Source material ->
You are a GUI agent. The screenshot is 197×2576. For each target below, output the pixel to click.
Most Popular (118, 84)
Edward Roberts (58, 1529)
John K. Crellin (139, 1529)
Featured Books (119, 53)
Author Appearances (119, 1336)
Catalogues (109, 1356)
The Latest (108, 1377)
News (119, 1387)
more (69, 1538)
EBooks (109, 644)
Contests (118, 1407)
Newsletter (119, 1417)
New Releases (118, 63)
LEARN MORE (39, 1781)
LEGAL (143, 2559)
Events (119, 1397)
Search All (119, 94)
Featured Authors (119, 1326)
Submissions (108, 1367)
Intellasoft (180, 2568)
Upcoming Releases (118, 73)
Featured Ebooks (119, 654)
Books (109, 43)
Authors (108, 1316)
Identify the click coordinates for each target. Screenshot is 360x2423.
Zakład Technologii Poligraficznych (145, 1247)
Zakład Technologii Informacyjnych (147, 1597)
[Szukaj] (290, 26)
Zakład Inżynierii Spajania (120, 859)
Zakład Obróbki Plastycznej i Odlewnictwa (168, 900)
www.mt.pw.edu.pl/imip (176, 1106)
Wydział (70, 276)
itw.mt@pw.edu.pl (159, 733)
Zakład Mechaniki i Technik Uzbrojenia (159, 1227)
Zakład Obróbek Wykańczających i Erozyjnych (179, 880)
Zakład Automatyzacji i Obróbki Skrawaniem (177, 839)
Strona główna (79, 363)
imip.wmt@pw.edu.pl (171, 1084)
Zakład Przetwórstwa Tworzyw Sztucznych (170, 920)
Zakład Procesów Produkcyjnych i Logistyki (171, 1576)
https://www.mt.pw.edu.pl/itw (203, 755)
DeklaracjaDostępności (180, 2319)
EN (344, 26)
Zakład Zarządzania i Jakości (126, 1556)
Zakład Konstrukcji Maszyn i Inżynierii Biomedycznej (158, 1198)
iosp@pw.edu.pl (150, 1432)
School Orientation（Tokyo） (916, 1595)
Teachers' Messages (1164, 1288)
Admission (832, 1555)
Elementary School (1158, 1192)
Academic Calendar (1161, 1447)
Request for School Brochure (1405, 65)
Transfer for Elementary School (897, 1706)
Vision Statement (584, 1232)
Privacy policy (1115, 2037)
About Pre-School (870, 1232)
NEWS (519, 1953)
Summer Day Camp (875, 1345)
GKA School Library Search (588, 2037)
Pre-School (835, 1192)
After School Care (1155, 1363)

Exercise -> Your job is to output all of the material exactly.

Answer to this problem ->
You are a GUI agent. The screenshot is 197×2576. For each target below, output the pixel to click.
Most Popular (118, 84)
Edward Roberts (58, 1529)
John K. Crellin (139, 1529)
Featured Books (119, 53)
Author Appearances (119, 1336)
Catalogues (109, 1356)
The Latest (108, 1377)
News (119, 1387)
more (69, 1538)
EBooks (109, 644)
Contests (118, 1407)
Newsletter (119, 1417)
New Releases (118, 63)
LEARN MORE (39, 1781)
LEGAL (143, 2559)
Events (119, 1397)
Search All (119, 94)
Featured Authors (119, 1326)
Submissions (108, 1367)
Intellasoft (180, 2568)
Upcoming Releases (118, 73)
Featured Ebooks (119, 654)
Books (109, 43)
Authors (108, 1316)
Identify the click coordinates for each target. Screenshot is 360x2423.
Zakład Technologii Poligraficznych (145, 1247)
Zakład Technologii Informacyjnych (147, 1597)
[Szukaj] (290, 26)
Zakład Inżynierii Spajania (120, 859)
Zakład Obróbki Plastycznej i Odlewnictwa (168, 900)
www.mt.pw.edu.pl/imip (176, 1106)
Wydział (70, 276)
itw.mt@pw.edu.pl (159, 733)
Zakład Mechaniki i Technik Uzbrojenia (159, 1227)
Zakład Obróbek Wykańczających i Erozyjnych (179, 880)
Zakład Automatyzacji i Obróbki Skrawaniem (177, 839)
Strona główna (79, 363)
imip.wmt@pw.edu.pl (171, 1084)
Zakład Przetwórstwa Tworzyw Sztucznych (170, 920)
Zakład Procesów Produkcyjnych i Logistyki (171, 1576)
https://www.mt.pw.edu.pl/itw (203, 755)
DeklaracjaDostępności (180, 2319)
EN (344, 26)
Zakład Zarządzania i Jakości (126, 1556)
Zakład Konstrukcji Maszyn i Inżynierii Biomedycznej (158, 1198)
iosp@pw.edu.pl (150, 1432)
School Orientation（Tokyo） (916, 1595)
Teachers' Messages (1164, 1288)
Admission (832, 1555)
Elementary School (1158, 1192)
Academic Calendar (1161, 1447)
Request for School Brochure (1405, 65)
Transfer for Elementary School (897, 1706)
Vision Statement (584, 1232)
Privacy policy (1115, 2037)
About Pre-School (870, 1232)
NEWS (519, 1953)
Summer Day Camp (875, 1345)
GKA School Library Search (588, 2037)
Pre-School (835, 1192)
After School Care (1155, 1363)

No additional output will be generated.